# Required action
Scan the records for the line containing "Als Streamer*in (318, 1775)"; extract it and all later lines, verbatim, through the end, and nothing before it.

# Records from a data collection
==================================================
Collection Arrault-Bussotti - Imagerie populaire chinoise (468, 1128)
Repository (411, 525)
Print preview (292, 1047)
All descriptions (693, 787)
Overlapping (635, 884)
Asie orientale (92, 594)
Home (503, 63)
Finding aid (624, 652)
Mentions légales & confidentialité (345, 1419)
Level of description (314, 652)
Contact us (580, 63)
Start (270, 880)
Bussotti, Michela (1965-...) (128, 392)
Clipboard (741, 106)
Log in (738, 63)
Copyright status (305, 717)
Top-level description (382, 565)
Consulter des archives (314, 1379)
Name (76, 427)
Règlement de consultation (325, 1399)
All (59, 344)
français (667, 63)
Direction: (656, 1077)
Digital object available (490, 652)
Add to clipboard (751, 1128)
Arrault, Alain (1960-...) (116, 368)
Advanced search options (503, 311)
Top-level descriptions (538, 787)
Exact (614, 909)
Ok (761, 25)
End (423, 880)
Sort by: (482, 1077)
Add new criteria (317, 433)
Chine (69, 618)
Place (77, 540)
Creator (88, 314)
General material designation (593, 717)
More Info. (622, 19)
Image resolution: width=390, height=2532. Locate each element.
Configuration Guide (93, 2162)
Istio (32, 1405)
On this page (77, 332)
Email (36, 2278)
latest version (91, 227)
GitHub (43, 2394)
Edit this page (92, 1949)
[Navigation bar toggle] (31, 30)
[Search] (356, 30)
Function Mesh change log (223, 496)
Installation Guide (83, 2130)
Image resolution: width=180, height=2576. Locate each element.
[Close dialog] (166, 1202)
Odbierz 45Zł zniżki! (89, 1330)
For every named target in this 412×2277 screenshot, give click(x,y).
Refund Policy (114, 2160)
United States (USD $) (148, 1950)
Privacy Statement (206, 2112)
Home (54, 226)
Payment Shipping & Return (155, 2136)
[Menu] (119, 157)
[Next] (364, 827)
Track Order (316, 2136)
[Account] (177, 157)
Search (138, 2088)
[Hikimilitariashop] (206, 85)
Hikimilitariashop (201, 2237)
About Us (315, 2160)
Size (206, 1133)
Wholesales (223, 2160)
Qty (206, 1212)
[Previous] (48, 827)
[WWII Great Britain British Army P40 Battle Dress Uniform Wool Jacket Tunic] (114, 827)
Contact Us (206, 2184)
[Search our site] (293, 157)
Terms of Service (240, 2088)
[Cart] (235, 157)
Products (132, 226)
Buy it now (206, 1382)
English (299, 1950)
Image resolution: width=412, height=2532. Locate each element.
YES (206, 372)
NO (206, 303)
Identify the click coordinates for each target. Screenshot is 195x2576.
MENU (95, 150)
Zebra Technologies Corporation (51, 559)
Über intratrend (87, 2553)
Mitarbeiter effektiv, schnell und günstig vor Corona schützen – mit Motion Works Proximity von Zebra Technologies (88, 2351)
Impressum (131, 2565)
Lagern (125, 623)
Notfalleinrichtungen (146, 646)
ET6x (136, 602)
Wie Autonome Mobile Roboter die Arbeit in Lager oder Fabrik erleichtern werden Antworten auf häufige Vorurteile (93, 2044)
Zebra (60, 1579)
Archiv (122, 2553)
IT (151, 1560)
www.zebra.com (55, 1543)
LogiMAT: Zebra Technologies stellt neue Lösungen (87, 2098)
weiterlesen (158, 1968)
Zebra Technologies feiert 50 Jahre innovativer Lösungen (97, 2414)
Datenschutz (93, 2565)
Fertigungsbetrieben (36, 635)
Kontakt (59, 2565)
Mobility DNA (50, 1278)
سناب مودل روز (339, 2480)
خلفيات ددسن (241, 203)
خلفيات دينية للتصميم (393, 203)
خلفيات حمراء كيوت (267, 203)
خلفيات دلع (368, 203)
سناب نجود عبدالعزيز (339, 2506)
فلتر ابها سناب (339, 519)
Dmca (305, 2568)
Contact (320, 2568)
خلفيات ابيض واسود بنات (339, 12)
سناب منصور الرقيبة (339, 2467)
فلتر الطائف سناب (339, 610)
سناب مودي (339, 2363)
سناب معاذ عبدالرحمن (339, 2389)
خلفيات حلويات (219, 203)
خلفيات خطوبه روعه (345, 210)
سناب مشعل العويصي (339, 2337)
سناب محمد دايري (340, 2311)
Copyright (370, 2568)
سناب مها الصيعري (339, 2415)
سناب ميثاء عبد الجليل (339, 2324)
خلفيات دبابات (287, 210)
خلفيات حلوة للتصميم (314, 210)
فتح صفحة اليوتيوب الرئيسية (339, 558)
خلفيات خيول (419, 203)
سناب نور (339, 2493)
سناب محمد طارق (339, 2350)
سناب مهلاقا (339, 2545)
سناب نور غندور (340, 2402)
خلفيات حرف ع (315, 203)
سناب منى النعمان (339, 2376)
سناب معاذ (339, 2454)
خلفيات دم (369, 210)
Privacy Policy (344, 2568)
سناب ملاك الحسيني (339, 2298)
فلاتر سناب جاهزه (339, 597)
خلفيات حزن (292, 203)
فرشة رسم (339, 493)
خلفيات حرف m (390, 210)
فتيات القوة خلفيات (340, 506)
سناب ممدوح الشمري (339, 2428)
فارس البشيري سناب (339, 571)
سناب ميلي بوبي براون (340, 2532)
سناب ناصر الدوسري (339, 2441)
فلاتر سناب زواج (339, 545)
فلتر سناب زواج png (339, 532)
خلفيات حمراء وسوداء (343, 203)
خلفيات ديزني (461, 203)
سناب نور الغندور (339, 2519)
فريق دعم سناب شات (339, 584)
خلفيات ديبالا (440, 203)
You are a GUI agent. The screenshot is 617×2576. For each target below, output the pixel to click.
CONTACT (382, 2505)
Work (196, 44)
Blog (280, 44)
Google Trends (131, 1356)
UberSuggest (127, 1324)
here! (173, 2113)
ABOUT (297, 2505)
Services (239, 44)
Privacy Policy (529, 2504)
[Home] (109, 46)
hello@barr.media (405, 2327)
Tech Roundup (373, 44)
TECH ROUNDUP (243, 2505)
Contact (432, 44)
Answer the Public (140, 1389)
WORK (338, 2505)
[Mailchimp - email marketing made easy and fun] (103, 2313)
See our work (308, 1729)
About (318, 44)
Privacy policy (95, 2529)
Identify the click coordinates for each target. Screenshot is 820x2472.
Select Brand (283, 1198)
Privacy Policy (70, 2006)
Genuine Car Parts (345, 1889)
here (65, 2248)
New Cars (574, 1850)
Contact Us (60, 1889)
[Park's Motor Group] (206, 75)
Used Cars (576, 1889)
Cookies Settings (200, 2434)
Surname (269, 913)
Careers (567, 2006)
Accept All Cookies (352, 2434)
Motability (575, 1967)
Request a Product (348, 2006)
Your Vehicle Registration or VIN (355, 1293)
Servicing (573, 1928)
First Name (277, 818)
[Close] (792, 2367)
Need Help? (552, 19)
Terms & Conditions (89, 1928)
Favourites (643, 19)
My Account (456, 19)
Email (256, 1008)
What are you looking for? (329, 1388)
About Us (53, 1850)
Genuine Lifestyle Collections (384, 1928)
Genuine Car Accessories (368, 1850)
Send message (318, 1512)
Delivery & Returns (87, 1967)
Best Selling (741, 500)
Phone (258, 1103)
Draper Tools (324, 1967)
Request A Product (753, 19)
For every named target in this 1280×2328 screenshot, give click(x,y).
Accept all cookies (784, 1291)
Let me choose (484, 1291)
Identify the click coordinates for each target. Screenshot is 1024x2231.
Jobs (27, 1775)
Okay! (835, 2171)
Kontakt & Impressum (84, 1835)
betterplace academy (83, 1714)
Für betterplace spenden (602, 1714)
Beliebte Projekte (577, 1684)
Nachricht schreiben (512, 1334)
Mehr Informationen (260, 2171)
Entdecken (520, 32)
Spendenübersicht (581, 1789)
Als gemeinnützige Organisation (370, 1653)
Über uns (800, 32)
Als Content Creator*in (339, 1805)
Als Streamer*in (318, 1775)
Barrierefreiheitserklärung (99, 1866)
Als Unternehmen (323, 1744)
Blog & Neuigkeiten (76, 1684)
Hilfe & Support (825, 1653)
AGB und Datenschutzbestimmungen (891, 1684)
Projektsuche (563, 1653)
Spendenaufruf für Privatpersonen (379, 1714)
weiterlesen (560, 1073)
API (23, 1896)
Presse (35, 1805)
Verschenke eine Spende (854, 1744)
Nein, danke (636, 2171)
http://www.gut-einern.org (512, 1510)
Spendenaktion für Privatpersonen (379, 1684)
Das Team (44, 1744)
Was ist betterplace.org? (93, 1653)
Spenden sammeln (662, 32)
==================================================
# Final answer
Als Streamer*in (318, 1775)
Barrierefreiheitserklärung (99, 1866)
Als Unternehmen (323, 1744)
Blog & Neuigkeiten (76, 1684)
Hilfe & Support (825, 1653)
AGB und Datenschutzbestimmungen (891, 1684)
Projektsuche (563, 1653)
Spendenaufruf für Privatpersonen (379, 1714)
weiterlesen (560, 1073)
API (23, 1896)
Presse (35, 1805)
Verschenke eine Spende (854, 1744)
Nein, danke (636, 2171)
http://www.gut-einern.org (512, 1510)
Spendenaktion für Privatpersonen (379, 1684)
Das Team (44, 1744)
Was ist betterplace.org? (93, 1653)
Spenden sammeln (662, 32)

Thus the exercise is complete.